Czy Tensor G5 Zaskoczy?
Warto zauważyć, że wszystkie te informacje dotyczą wczesnych wersji układu, co oznacza, że do czasu premiery mogą zajść jeszcze pewne zmiany. Dlatego zbyt duże znaczenie nie powinno być nadawane wynikom testów wydajności na tym etapie. Możliwe jest też, że wersje produkcyjne będą się różnić od tego, co widzimy dzisiaj.
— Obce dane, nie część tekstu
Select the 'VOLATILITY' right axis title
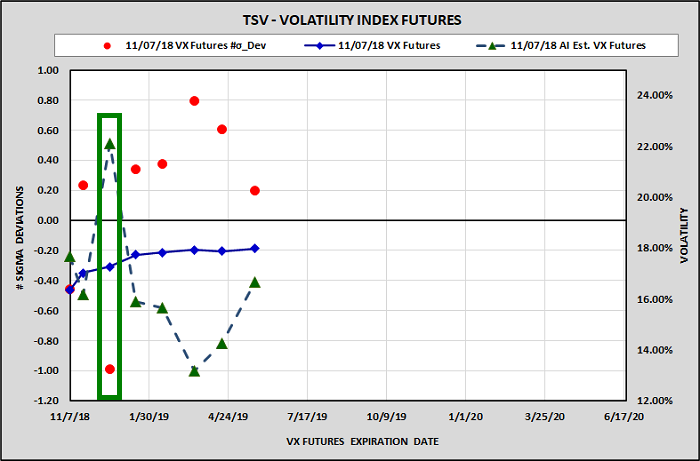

Oczekiwania wobec Tensor G5 są ogromne, szczególnie biorąc pod uwagę zmiany technologiczne, jakie planuje Google, w tym przejście na zaawansowaną produkcję chipów w technologii 3nm od TSMC. Czy nowa generacja Tensorów spełni oczekiwania? Czas pokaże, ale już teraz możemy spodziewać się znaczących ulepszeń w wydajności i efektywności energetycznej.
Zdjęcia oraz benchmarki pojawiające się w sieci sugerują, że premiera układu jest coraz bliżej. Dla fanów technologii będzie to z pewnością ekscytujący moment, gdyż nowe możliwości Tensor G5 mogą wpłynąć na całą strategię mobilną Google w najbliższych latach.